# USB joystick adapter



## aragon (Sep 3, 2009)

Hi

I was wondering if anyone knows what's involved in connecting an old, analog joystick (gameport DB15 plug) to USB and having it work in FreeBSD?  There seems to be an old ujoy driver that someone wrote a while ago, and it looks like PC-BSD use it.  I have no idea what hardware adapter I should look for though.  Any help appreciated...


----------



## SirDice (Sep 3, 2009)

Not to rain on your parade but I don't think they exist. I have seen converters that use the analog joystick port (DB15) found on old soundcards though.

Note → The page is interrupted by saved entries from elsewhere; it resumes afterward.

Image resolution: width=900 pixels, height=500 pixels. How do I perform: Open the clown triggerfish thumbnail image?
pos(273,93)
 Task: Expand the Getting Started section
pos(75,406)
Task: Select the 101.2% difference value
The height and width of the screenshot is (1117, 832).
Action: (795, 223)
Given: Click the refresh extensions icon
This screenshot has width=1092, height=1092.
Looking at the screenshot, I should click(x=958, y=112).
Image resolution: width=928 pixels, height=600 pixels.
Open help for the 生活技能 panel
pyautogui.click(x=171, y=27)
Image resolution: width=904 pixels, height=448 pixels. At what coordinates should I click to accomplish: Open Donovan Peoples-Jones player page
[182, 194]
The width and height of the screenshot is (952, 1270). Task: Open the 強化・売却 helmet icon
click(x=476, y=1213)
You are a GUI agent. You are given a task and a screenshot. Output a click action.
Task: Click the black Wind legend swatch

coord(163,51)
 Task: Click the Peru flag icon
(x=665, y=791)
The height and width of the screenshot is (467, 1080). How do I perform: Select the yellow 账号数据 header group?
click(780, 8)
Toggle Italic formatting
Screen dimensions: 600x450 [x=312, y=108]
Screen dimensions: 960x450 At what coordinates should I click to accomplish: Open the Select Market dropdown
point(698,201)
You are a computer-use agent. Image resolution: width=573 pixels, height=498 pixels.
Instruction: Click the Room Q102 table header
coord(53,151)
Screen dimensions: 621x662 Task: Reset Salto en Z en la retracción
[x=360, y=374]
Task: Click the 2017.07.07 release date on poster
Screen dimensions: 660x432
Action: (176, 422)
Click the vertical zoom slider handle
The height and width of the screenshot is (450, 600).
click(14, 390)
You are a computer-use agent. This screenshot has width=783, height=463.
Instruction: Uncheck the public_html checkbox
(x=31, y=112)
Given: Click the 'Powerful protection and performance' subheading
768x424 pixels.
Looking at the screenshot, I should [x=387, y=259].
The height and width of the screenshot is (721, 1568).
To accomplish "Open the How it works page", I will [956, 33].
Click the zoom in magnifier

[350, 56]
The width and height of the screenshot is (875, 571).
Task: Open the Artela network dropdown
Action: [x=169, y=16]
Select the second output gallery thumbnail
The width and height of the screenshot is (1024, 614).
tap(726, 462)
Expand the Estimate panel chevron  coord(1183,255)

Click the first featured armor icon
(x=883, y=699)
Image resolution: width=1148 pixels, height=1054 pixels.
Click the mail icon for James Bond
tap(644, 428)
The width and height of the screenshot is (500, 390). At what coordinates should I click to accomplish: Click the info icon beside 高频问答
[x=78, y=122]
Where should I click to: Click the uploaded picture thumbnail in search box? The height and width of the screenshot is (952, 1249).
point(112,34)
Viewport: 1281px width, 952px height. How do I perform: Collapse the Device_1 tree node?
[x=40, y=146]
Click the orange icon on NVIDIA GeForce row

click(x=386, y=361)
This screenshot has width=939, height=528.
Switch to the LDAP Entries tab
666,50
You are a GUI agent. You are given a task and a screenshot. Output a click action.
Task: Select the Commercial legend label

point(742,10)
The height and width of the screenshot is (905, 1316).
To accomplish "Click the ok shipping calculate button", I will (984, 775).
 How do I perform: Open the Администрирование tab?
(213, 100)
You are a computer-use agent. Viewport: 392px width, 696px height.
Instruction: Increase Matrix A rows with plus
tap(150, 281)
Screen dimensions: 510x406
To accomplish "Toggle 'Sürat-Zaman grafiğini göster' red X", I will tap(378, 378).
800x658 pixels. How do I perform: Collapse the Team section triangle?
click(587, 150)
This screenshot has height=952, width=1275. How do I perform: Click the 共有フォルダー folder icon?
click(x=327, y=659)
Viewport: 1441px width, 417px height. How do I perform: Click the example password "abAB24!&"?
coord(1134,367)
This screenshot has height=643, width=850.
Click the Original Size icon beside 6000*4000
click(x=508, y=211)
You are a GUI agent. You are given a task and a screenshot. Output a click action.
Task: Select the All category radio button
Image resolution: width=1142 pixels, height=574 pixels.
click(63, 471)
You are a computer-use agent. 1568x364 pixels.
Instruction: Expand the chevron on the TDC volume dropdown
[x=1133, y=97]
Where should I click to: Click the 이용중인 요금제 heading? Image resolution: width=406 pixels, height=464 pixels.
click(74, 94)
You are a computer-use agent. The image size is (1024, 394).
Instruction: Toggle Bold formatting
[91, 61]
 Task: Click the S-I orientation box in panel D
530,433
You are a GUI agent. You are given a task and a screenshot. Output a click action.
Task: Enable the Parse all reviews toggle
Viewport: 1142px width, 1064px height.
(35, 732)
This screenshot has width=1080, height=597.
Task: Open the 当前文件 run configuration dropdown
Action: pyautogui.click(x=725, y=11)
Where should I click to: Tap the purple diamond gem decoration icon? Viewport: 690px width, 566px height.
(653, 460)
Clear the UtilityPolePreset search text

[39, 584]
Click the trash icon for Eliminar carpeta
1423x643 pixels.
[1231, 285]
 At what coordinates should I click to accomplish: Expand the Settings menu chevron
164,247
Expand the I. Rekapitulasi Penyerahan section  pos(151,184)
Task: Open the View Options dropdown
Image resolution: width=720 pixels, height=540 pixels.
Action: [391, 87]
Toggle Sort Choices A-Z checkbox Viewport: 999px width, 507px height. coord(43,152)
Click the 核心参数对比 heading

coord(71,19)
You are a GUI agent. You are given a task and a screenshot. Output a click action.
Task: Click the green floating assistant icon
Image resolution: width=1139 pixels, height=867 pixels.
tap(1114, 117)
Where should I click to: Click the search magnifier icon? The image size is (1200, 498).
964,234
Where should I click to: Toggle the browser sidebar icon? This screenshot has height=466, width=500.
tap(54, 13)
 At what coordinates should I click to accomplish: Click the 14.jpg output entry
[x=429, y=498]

And I do remember converters that converted from the DB9 to DB15.


----------



## atarimuseum (Oct 5, 2009)

Are you looking to specifically use a particular joystick you already have or are you looking for a joystick to use on BSD?   If its a later, you should have a look here:

http://www.legacyengineer.com/storefront

One of the few places you can find a real joystick anymore and it works on Linux too which is great.


Curt


----------



## SirDice (Oct 5, 2009)

I think the OP is looking for something that can use those old style atari/c-64 joysticks.


----------



## aragon (Oct 5, 2009)

I actually want to connect an old MS SideWinder joystick.  After doing some reading I've noticed that the gameport was kinda limited and subject to a lot of non-standard hackery to get joysticks like the SideWinder working over it, so any converter would have to specifically be SideWinder compatible I guess.

I did find this, but I haven't had a chance to try building it yet, and I suspect FreeBSD support will be complicated.


----------